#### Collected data
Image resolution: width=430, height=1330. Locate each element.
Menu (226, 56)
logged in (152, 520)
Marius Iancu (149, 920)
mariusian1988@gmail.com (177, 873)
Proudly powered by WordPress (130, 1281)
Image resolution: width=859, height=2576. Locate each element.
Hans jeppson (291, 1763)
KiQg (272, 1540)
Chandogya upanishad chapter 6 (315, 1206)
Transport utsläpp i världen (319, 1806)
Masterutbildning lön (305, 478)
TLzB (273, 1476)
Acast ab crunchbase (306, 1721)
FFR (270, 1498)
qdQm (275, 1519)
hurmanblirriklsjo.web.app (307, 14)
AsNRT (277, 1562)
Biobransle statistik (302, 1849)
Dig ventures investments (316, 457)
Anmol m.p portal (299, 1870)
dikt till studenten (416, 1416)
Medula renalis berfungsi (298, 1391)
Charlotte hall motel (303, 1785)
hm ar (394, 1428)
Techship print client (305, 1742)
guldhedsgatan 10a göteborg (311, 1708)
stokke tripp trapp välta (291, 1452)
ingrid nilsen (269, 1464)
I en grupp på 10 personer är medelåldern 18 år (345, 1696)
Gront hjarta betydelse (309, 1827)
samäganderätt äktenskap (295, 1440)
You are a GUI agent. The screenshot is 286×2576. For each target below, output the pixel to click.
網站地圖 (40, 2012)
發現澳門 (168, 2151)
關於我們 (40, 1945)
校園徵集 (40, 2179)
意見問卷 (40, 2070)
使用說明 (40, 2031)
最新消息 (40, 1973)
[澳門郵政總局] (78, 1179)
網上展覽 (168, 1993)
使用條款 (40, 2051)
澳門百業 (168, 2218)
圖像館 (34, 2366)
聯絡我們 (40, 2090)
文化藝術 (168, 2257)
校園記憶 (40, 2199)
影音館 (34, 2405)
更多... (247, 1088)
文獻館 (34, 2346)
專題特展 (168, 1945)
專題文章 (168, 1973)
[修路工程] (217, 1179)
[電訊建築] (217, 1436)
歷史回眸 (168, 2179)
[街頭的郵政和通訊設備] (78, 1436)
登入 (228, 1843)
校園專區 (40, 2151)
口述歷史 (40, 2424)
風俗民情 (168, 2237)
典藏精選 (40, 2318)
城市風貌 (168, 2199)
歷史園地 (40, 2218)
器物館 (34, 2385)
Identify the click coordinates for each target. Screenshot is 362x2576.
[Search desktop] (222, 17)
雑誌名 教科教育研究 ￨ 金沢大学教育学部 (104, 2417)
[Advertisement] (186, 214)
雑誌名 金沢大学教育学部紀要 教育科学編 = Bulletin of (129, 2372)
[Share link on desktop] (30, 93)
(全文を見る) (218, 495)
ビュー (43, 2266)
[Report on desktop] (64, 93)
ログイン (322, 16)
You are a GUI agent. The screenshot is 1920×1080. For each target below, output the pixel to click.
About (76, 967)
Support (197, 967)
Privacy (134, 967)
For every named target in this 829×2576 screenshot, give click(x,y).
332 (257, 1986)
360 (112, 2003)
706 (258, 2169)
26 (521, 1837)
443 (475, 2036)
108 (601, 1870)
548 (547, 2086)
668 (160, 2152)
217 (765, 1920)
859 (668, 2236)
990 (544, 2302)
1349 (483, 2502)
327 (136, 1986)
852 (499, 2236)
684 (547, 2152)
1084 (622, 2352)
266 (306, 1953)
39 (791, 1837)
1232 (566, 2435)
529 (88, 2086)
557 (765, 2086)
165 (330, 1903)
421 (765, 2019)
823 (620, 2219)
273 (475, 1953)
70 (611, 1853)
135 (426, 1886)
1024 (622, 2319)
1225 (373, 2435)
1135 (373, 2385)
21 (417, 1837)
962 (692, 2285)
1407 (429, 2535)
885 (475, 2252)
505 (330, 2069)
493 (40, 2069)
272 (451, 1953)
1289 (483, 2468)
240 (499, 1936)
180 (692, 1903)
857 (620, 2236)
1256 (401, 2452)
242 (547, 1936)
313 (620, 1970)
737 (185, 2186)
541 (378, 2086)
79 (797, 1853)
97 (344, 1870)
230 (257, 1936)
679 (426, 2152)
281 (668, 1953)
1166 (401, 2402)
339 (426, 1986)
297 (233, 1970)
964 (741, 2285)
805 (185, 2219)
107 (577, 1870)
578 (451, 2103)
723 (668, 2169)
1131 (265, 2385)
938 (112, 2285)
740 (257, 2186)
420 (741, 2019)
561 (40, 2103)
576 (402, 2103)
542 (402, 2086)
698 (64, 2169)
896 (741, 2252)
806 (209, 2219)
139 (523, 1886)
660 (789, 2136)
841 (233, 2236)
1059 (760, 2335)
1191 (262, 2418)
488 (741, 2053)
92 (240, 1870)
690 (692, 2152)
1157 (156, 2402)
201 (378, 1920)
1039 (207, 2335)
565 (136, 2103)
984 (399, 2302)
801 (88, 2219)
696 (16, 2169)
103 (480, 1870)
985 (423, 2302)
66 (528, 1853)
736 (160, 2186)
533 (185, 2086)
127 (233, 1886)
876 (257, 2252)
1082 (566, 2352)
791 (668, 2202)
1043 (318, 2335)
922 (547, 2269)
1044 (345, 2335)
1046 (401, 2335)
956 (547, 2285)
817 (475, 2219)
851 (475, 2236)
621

#### AIM OF THE EXERCISE
Going back to the entries above, set down exactly the lines that begin at the one with "FFR (270, 1498)" and end at the one with "使用條款 (40, 2051)", both included, and nothing else.

#### RESPONSE TO THIS EXERCISE
FFR (270, 1498)
qdQm (275, 1519)
hurmanblirriklsjo.web.app (307, 14)
AsNRT (277, 1562)
Biobransle statistik (302, 1849)
Dig ventures investments (316, 457)
Anmol m.p portal (299, 1870)
dikt till studenten (416, 1416)
Medula renalis berfungsi (298, 1391)
Charlotte hall motel (303, 1785)
hm ar (394, 1428)
Techship print client (305, 1742)
guldhedsgatan 10a göteborg (311, 1708)
stokke tripp trapp välta (291, 1452)
ingrid nilsen (269, 1464)
I en grupp på 10 personer är medelåldern 18 år (345, 1696)
Gront hjarta betydelse (309, 1827)
samäganderätt äktenskap (295, 1440)
You are a GUI agent. The screenshot is 286×2576. For each target below, output the pixel to click.
網站地圖 (40, 2012)
發現澳門 (168, 2151)
關於我們 (40, 1945)
校園徵集 (40, 2179)
意見問卷 (40, 2070)
使用說明 (40, 2031)
最新消息 (40, 1973)
[澳門郵政總局] (78, 1179)
網上展覽 (168, 1993)
使用條款 (40, 2051)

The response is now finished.